* **Problem requirements**: Once you find the line below that has "This screenshot has", output it and every line after it exactly, stopping after the line that has "You are a computer-use", with no pictures.

* **Supplied material**:
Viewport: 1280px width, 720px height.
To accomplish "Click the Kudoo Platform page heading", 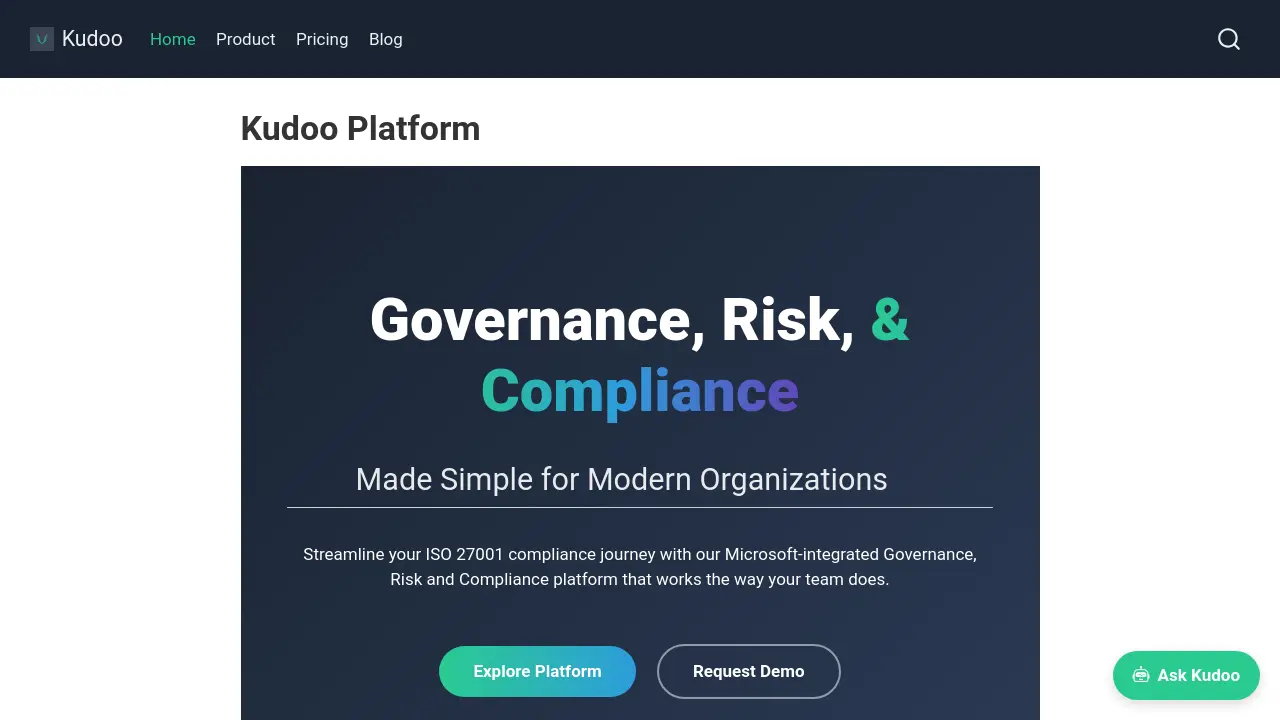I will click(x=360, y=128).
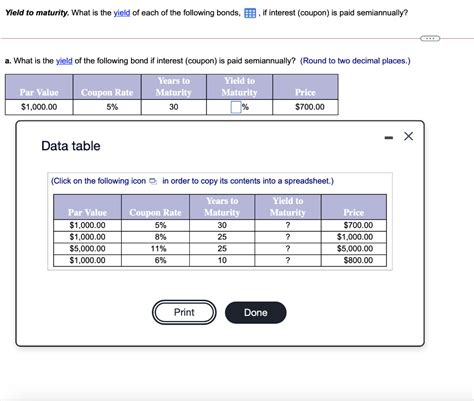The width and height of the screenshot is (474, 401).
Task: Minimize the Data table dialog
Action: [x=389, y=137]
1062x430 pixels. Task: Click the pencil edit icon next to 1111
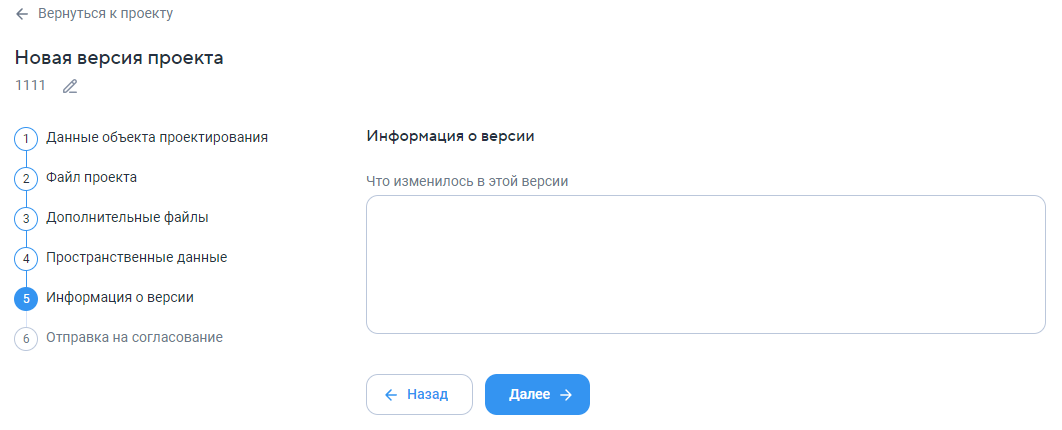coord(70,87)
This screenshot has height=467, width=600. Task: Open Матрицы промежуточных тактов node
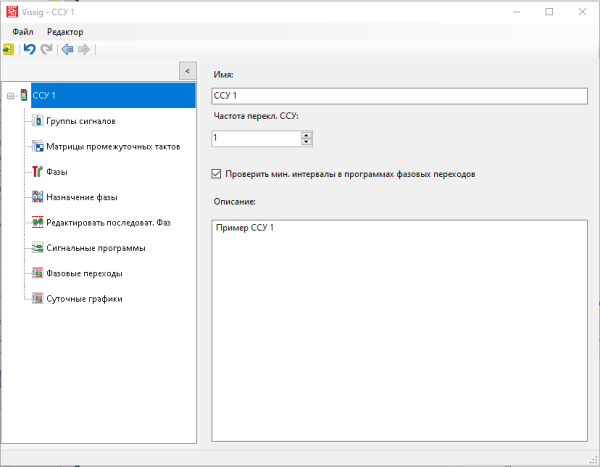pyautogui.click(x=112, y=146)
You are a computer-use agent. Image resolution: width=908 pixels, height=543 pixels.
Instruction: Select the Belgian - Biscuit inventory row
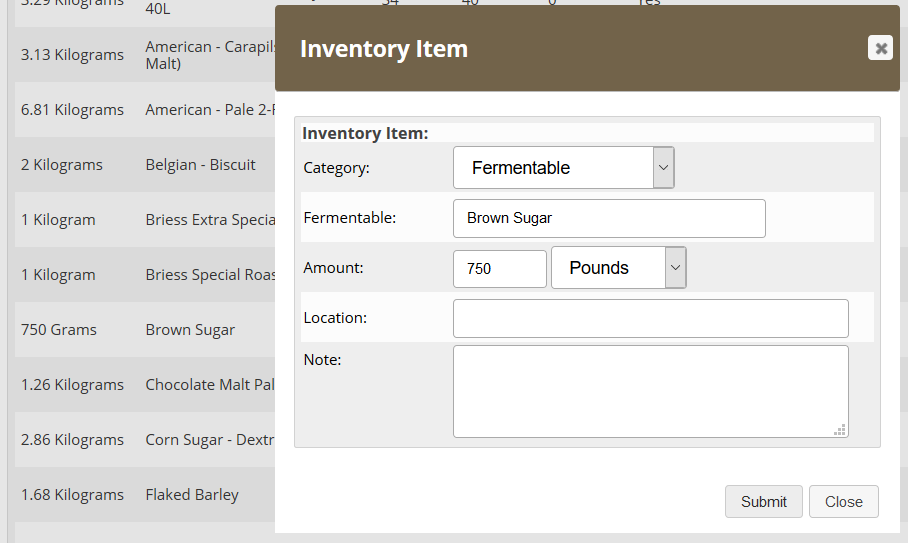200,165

* * *

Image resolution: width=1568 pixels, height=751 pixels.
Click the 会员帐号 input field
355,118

* **Output for this exercise**:
This screenshot has height=467, width=600. Task: Open Матрицы промежуточных тактов node
pyautogui.click(x=112, y=146)
You are a computer-use agent. Image resolution: width=908 pixels, height=543 pixels.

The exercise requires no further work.